STORED DATA ->
▬▬▬
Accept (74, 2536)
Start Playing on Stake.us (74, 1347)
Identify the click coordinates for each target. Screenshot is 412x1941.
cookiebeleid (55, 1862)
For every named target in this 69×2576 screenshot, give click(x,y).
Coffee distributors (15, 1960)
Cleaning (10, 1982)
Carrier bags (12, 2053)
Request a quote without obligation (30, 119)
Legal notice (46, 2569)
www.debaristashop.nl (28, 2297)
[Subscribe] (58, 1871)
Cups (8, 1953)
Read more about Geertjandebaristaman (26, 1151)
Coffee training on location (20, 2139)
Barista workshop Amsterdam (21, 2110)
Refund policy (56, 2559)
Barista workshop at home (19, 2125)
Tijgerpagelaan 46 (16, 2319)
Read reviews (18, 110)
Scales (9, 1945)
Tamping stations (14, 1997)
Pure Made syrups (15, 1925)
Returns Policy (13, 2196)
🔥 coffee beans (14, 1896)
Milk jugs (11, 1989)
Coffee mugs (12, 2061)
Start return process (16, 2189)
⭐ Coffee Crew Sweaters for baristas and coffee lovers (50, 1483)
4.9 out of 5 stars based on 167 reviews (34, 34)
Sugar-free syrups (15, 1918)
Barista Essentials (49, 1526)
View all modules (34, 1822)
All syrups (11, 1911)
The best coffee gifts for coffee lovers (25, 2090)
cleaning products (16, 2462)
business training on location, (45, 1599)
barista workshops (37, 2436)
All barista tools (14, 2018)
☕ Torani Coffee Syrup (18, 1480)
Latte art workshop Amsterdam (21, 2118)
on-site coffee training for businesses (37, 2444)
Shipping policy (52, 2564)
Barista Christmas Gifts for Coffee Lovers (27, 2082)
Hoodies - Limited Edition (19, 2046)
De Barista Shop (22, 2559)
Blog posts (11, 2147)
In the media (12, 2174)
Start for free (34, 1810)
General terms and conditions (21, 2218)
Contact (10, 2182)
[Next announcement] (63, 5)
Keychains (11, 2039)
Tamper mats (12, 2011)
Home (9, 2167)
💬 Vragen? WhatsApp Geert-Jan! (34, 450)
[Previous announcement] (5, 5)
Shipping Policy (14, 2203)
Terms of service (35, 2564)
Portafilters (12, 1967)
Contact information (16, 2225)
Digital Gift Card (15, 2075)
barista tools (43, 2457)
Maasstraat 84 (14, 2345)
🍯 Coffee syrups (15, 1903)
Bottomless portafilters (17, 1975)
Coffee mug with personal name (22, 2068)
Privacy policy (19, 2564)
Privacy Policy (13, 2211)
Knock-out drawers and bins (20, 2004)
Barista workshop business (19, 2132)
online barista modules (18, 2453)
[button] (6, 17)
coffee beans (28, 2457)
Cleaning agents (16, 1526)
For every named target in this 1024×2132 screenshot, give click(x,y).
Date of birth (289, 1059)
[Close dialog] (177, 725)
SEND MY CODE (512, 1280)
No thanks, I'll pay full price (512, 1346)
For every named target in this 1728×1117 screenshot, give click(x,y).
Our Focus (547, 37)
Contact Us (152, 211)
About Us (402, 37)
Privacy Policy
▬▬▬
YOUR ASSIGNMENT -> What you output should match every line above exactly.

TASK SOLUTION ->
Accept (74, 2536)
Start Playing on Stake.us (74, 1347)
Identify the click coordinates for each target. Screenshot is 412x1941.
cookiebeleid (55, 1862)
For every named target in this 69×2576 screenshot, give click(x,y).
Coffee distributors (15, 1960)
Cleaning (10, 1982)
Carrier bags (12, 2053)
Request a quote without obligation (30, 119)
Legal notice (46, 2569)
www.debaristashop.nl (28, 2297)
[Subscribe] (58, 1871)
Cups (8, 1953)
Read more about Geertjandebaristaman (26, 1151)
Coffee training on location (20, 2139)
Barista workshop Amsterdam (21, 2110)
Refund policy (56, 2559)
Barista workshop at home (19, 2125)
Tijgerpagelaan 46 (16, 2319)
Read reviews (18, 110)
Scales (9, 1945)
Tamping stations (14, 1997)
Pure Made syrups (15, 1925)
Returns Policy (13, 2196)
🔥 coffee beans (14, 1896)
Milk jugs (11, 1989)
Coffee mugs (12, 2061)
Start return process (16, 2189)
⭐ Coffee Crew Sweaters for baristas and coffee lovers (50, 1483)
4.9 out of 5 stars based on 167 reviews (34, 34)
Sugar-free syrups (15, 1918)
Barista Essentials (49, 1526)
View all modules (34, 1822)
All syrups (11, 1911)
The best coffee gifts for coffee lovers (25, 2090)
cleaning products (16, 2462)
business training on location, (45, 1599)
barista workshops (37, 2436)
All barista tools (14, 2018)
☕ Torani Coffee Syrup (18, 1480)
Latte art workshop Amsterdam (21, 2118)
on-site coffee training for businesses (37, 2444)
Shipping policy (52, 2564)
Barista Christmas Gifts for Coffee Lovers (27, 2082)
Hoodies - Limited Edition (19, 2046)
De Barista Shop (22, 2559)
Blog posts (11, 2147)
In the media (12, 2174)
Start for free (34, 1810)
General terms and conditions (21, 2218)
Contact (10, 2182)
[Next announcement] (63, 5)
Keychains (11, 2039)
Tamper mats (12, 2011)
Home (9, 2167)
💬 Vragen? WhatsApp Geert-Jan! (34, 450)
[Previous announcement] (5, 5)
Shipping Policy (14, 2203)
Terms of service (35, 2564)
Portafilters (12, 1967)
Contact information (16, 2225)
Digital Gift Card (15, 2075)
barista tools (43, 2457)
Maasstraat 84 (14, 2345)
🍯 Coffee syrups (15, 1903)
Bottomless portafilters (17, 1975)
Coffee mug with personal name (22, 2068)
Privacy policy (19, 2564)
Privacy Policy (13, 2211)
Knock-out drawers and bins (20, 2004)
Barista workshop business (19, 2132)
online barista modules (18, 2453)
[button] (6, 17)
coffee beans (28, 2457)
Cleaning agents (16, 1526)
For every named target in this 1024×2132 screenshot, give click(x,y).
Date of birth (289, 1059)
[Close dialog] (177, 725)
SEND MY CODE (512, 1280)
No thanks, I'll pay full price (512, 1346)
For every named target in this 1728×1117 screenshot, give click(x,y).
Our Focus (547, 37)
Contact Us (152, 211)
About Us (402, 37)
Privacy Policy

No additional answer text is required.